--- Data supplied Enclosed Below ---
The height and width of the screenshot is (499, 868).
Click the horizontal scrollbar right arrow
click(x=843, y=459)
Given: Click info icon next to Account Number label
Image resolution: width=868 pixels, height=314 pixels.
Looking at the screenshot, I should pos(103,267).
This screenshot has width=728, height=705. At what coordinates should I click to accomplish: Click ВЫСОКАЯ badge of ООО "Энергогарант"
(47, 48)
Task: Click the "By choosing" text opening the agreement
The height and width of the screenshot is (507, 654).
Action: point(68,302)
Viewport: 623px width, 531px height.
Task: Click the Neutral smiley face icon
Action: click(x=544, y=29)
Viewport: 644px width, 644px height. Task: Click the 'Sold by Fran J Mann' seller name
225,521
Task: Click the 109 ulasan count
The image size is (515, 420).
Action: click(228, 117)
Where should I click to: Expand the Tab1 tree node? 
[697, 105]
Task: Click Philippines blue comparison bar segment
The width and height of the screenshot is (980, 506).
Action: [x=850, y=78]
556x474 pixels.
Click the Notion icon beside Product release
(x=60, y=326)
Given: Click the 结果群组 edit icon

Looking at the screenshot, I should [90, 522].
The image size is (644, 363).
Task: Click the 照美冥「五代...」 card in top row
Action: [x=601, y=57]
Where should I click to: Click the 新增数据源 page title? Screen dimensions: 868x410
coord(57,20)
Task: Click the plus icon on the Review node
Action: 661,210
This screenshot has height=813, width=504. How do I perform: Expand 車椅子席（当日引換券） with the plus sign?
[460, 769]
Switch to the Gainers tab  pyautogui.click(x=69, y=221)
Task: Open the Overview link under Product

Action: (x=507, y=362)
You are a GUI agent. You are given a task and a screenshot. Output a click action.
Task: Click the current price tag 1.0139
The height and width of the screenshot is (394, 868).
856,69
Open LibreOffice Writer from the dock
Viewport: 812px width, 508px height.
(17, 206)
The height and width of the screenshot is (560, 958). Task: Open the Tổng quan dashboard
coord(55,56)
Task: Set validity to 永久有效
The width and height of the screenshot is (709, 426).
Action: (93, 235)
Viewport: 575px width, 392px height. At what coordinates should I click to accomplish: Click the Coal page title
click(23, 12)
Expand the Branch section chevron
--- End of Enclosed Data supplied ---
» **Task prompt**
Take the entries above and transcribe them exactly.

» **Answer space**
The height and width of the screenshot is (499, 868).
Click the horizontal scrollbar right arrow
click(x=843, y=459)
Given: Click info icon next to Account Number label
Image resolution: width=868 pixels, height=314 pixels.
Looking at the screenshot, I should pos(103,267).
This screenshot has width=728, height=705. At what coordinates should I click to accomplish: Click ВЫСОКАЯ badge of ООО "Энергогарант"
(47, 48)
Task: Click the "By choosing" text opening the agreement
The height and width of the screenshot is (507, 654).
Action: point(68,302)
Viewport: 623px width, 531px height.
Task: Click the Neutral smiley face icon
Action: click(x=544, y=29)
Viewport: 644px width, 644px height. Task: Click the 'Sold by Fran J Mann' seller name
225,521
Task: Click the 109 ulasan count
The image size is (515, 420).
Action: click(228, 117)
Where should I click to: Expand the Tab1 tree node? 
[697, 105]
Task: Click Philippines blue comparison bar segment
The width and height of the screenshot is (980, 506).
Action: [x=850, y=78]
556x474 pixels.
Click the Notion icon beside Product release
(x=60, y=326)
Given: Click the 结果群组 edit icon

Looking at the screenshot, I should [90, 522].
The image size is (644, 363).
Task: Click the 照美冥「五代...」 card in top row
Action: [x=601, y=57]
Where should I click to: Click the 新增数据源 page title? Screen dimensions: 868x410
coord(57,20)
Task: Click the plus icon on the Review node
Action: 661,210
This screenshot has height=813, width=504. How do I perform: Expand 車椅子席（当日引換券） with the plus sign?
[460, 769]
Switch to the Gainers tab  pyautogui.click(x=69, y=221)
Task: Open the Overview link under Product

Action: (x=507, y=362)
You are a GUI agent. You are given a task and a screenshot. Output a click action.
Task: Click the current price tag 1.0139
The height and width of the screenshot is (394, 868).
856,69
Open LibreOffice Writer from the dock
Viewport: 812px width, 508px height.
(17, 206)
The height and width of the screenshot is (560, 958). Task: Open the Tổng quan dashboard
coord(55,56)
Task: Set validity to 永久有效
The width and height of the screenshot is (709, 426).
Action: (93, 235)
Viewport: 575px width, 392px height. At what coordinates should I click to accomplish: Click the Coal page title
click(23, 12)
Expand the Branch section chevron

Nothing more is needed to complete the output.